The liberal arts have been radically altered, both in format and function. The catalog labels are still recognizable: psychology, comparative literature, English and the like. But what is being taught is no longer attuned to undergraduates looking for a broader and deeper understanding of the world.

Consider Yale's description of a course it offered that dealt with how disabilities are depicted in fiction: "We will examine how characters serve as figures of otherness, transcendence, physicality or abjection. Later may come examination questions on regulative discourse, performativity and frameworks of intelligibility."

Classes like these suggest that professors are using the curriculum as their personal playgrounds. Harvard's Harvey Mansfield worries that too many professors take the approach that "what they're doing research on is exactly what students need to know." As a result, freshmen are often addressed as if they were novitiate doctoral candidates, eager to imbibe the esoterica of academic disciplines. Courses should be created for the benefit of students, not as vehicles for faculty careers.

In our own teaching, we've found that students arrive at college interested in the economy, their society and its culture. They are not incurious, as many academics complain. Nor do we agree with Charles Murray, who argues we are sending too many young people to college. On the contrary, we believe that every undergraduate, even those now basically majoring in beer, would benefit from giving a seminar paper on Jane Austen's Persuasion.

In less discipline-bound days, professors such as C. Wright Mills, David Riesman and Margaret Mead conversed with their students as they did with larger audiences. The late Allan Bloom mesmerized generations of undergraduates as he paced puffing a Gauloise while holding forth on Rousseau's Emile. He was a philosopher by training, but he believed that students should be exposed to the broad sweep of great literature and big thoughts.
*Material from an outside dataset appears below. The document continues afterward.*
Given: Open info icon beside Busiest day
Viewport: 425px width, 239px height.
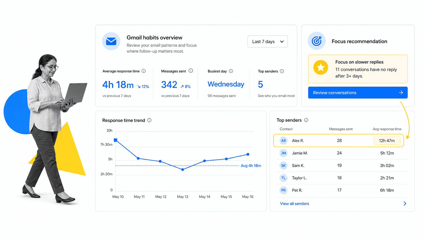Looking at the screenshot, I should (231, 71).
Cornell's Robert Frank was speaking about the discipline of economics when he worried that today's introductory courses are "tailored not for the majority of students for whom it will be their only economics course, but for the negligible fraction who will go on to become professional economists." But much the same can be said of sociology, psychology and political science as they are taught in today's institutions of higher learning.
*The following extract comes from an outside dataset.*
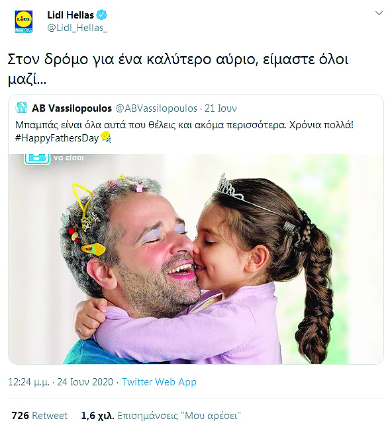This screenshot has width=390, height=427.
Task: View the list of 726 Retweets
Action: click(x=40, y=416)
Amherst once had a college-wide course called "Evolution of the Earth and Man," team taught by faculty from geology through genetics. It was exactly the sort of thing that drew people into the sciences. However, that offering no longer exists. Such classes don't earn points for the professors who plan them. Instead, they are expected to be doing research that will lead to tenure or higher ranks, which often means they are concentrating on ever more obscure topics.
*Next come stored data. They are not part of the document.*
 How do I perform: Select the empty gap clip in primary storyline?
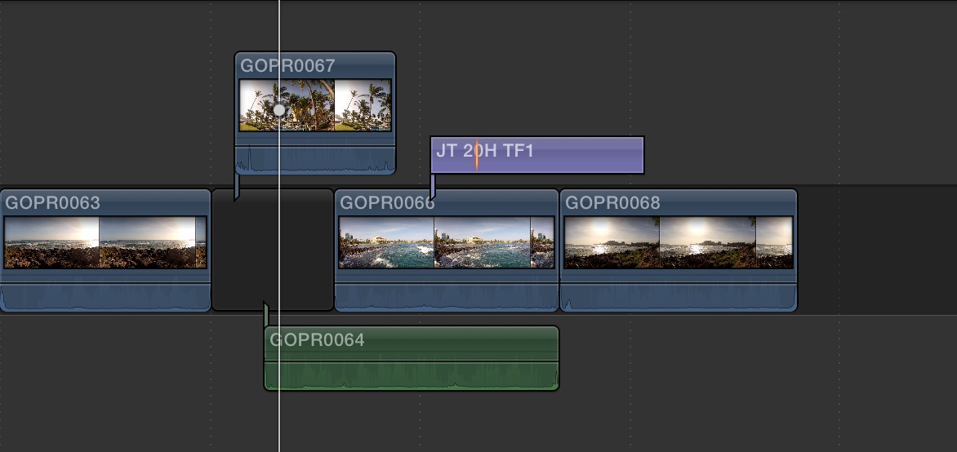coord(273,250)
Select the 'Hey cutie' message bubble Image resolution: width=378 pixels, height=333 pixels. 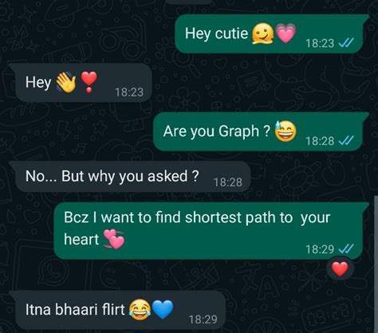[271, 34]
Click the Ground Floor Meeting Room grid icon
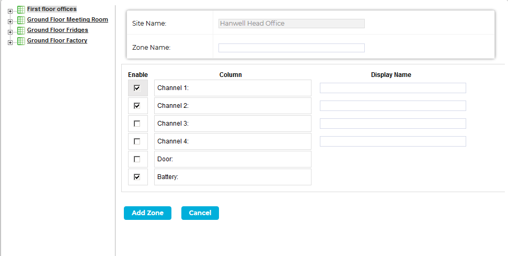Image resolution: width=508 pixels, height=256 pixels. [21, 20]
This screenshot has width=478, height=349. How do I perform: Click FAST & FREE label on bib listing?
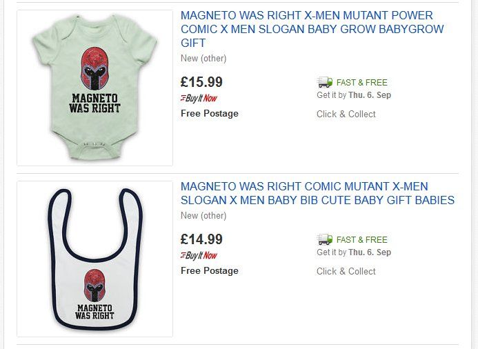361,240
An American Mathematical Society study of introductory courses found that only 11 percent were taught by regular faculty. Professors making their mark in "orbit structure of diffeomorphims of manifolds" feel their talents would be wasted teaching Math 101. But they might mull Albert Einstein's words to young researchers: "You do not really understand something unless you can explain it to your grandmother."

There are still colleges where the contents of the bottles match the labels. But they tend to be more modest schools, ones that don't expect their faculties to make national reputations in research. Occidental College in Los Angeles is such a school, as is Hendrix College in Arkansas and the new Quest University Canada in British Columbia. And there are excellent dedicated liberal arts colleges within affordable public systems. New College of Florida and St. Mary's College of Maryland are two; also Arizona State University's Barrett honors college and Macaulay Honors College at the City University of New York, which waives tuition for students who maintain a 3.5 grade-point average.

As high school students and their parents consider college options, they might want to take a careful look at catalogs and course descriptions. In higher education these days, it's buyer beware.

Andrew Hacker and Claudia Dreifus are the authors of "Higher Education?" They wrote this for the Los Angeles Times.